Type Prediction

Supervised classifier to predict the biosynthetic type of a cluster.

class gecco.types.TypeBinarizer(sklearn.preprocessing.MultiLabelBinarizer)[source]

A MultiLabelBinarizer working with ProductType instances.

transform()[source]

Transform the given label sets.

Parameters

y (iterable of iterables) – A set of labels (any orderable and hashable object) for each sample.

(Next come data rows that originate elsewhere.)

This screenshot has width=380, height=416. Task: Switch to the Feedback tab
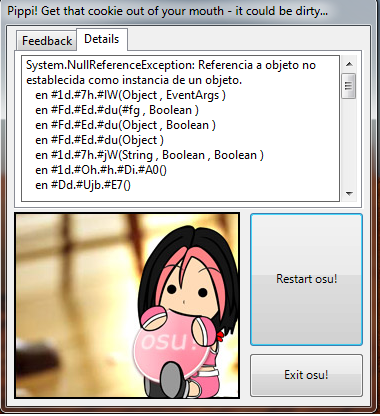(x=47, y=41)
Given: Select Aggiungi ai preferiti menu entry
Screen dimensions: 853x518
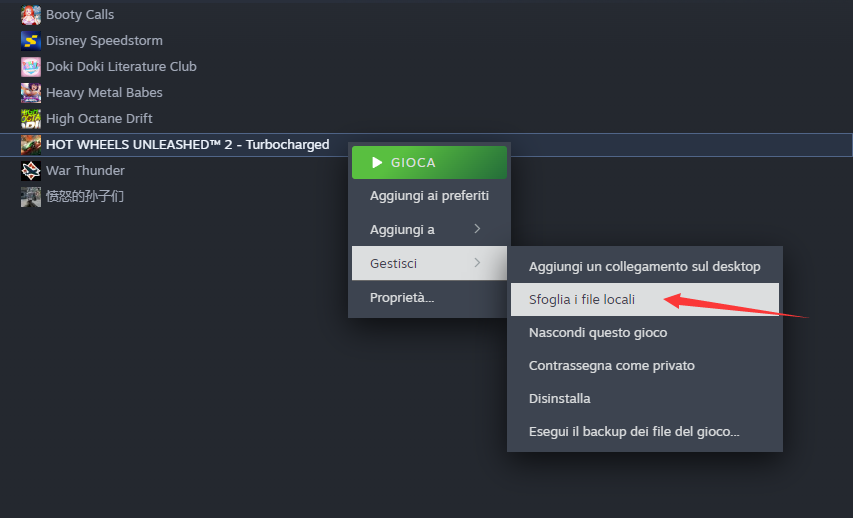Looking at the screenshot, I should point(429,196).
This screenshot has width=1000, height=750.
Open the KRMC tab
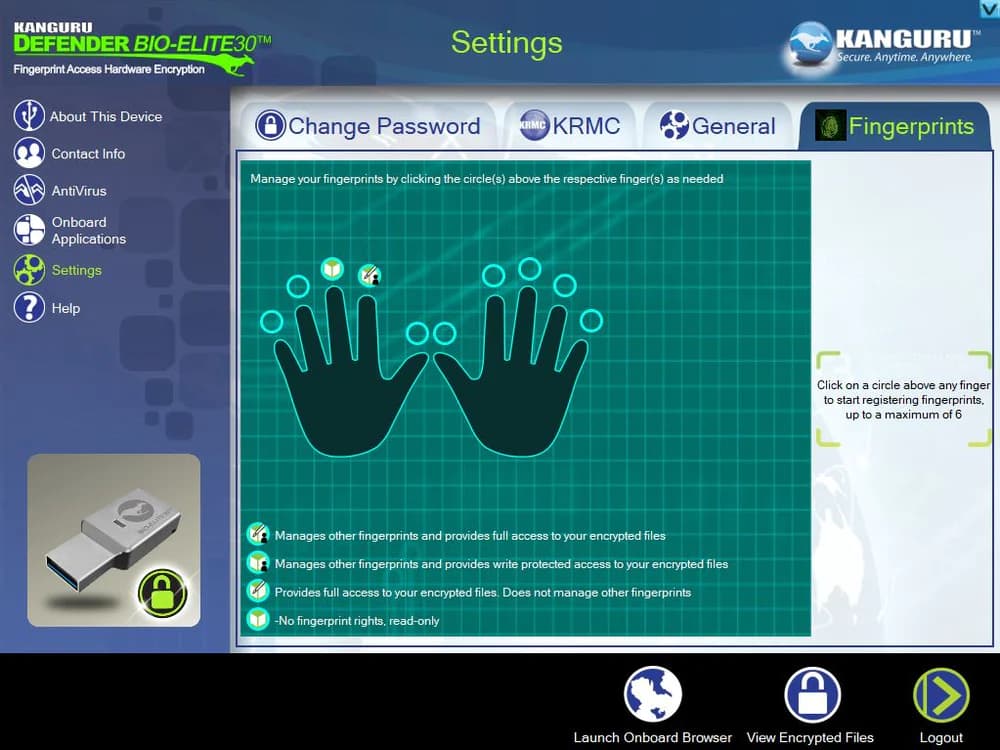570,126
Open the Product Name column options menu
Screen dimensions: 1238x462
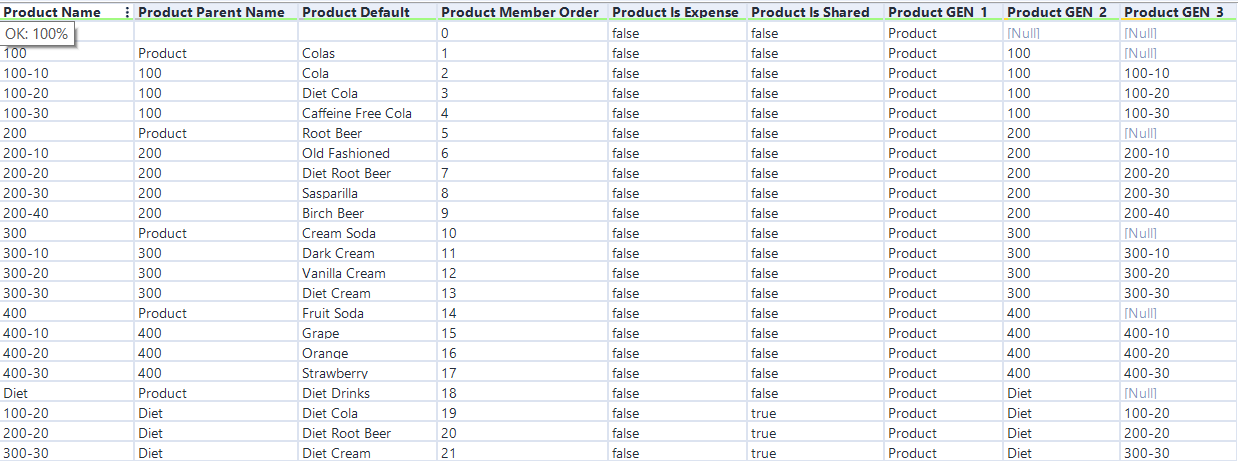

If the classes parameter is set, y will not be iterated.

Returns

y_indicator (array or CSR matrix, shape (n_samples, n_classes)) – A matrix such that y_indicator[i, j] = 1 iff classes_[j] is in y[i], and 0 otherwise.

inverse_transform()[source]

Transform the given indicator matrix into label sets.

Parameters

yt ({ndarray, sparse matrix} of shape (n_samples, n_classes)) – A matrix containing only 1s ands 0s.

Returns

y (list of tuples) – The set of labels for each sample such that y[i] consists of classes_[j] for each yt[i, j] == 1.

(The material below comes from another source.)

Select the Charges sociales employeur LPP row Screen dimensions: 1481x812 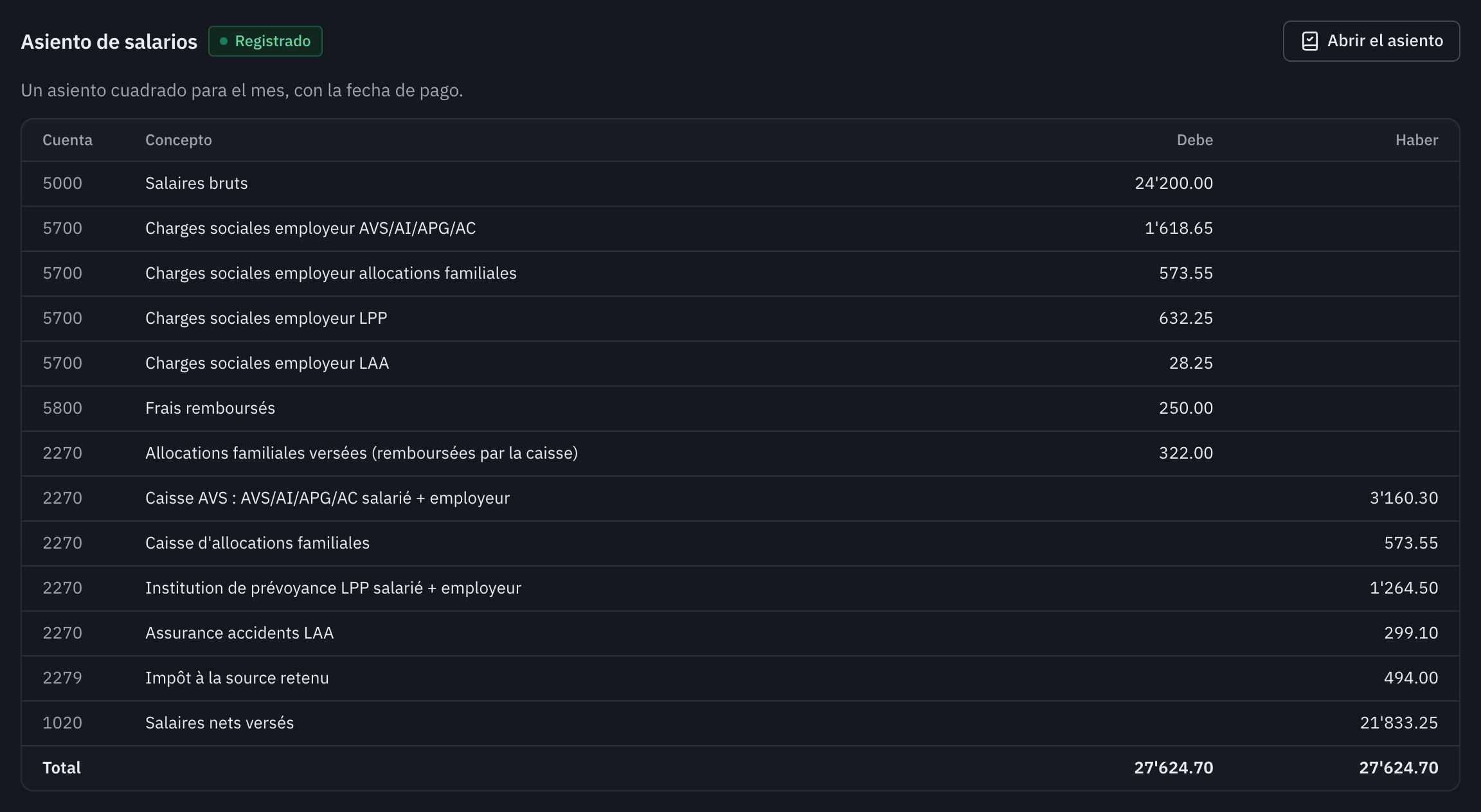click(740, 319)
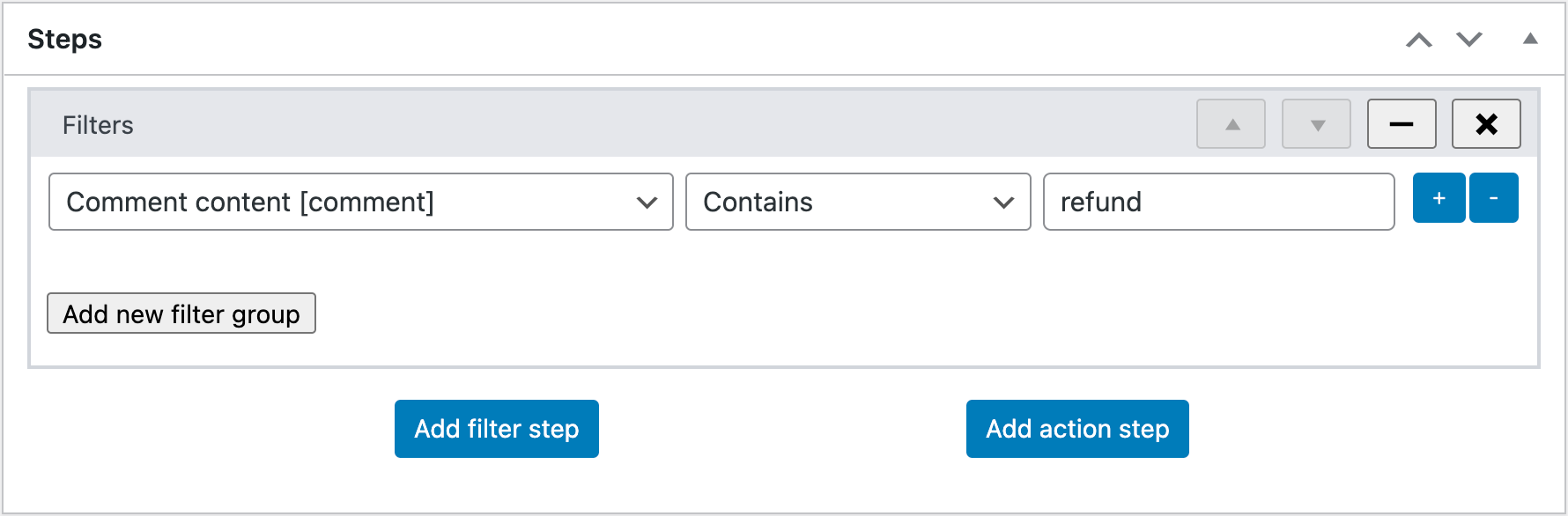Move the Filters step down
Screen dimensions: 1568x516
tap(1316, 124)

class gecco.types.TypeClassifier(object)[source]

A wrapper to predict the type of a Cluster.

classmethod trained(model_path: Optional[str] = None) → gecco.types.TypeClassifier[source]

Create a new TypeClassifier pre-trained with embedded data.

Parameters

model_path (str, optional) – The path to the model directory obtained with the gecco train command. If None given, use the embedded training data.

Returns

TypeClassifier – A random forest model that can be used to perform BGC type predictions without training first.

__init__(**kwargs: object) → None[source]

Instantiate a new type classifier.

Keyword Arguments
  • additional keyword argument is passed as argument to the (Any) –

  • RandomForestClassifier constructor. (internal) –

predict_types(clusters: _S) → _S[source]

Predict types for each of the given clusters.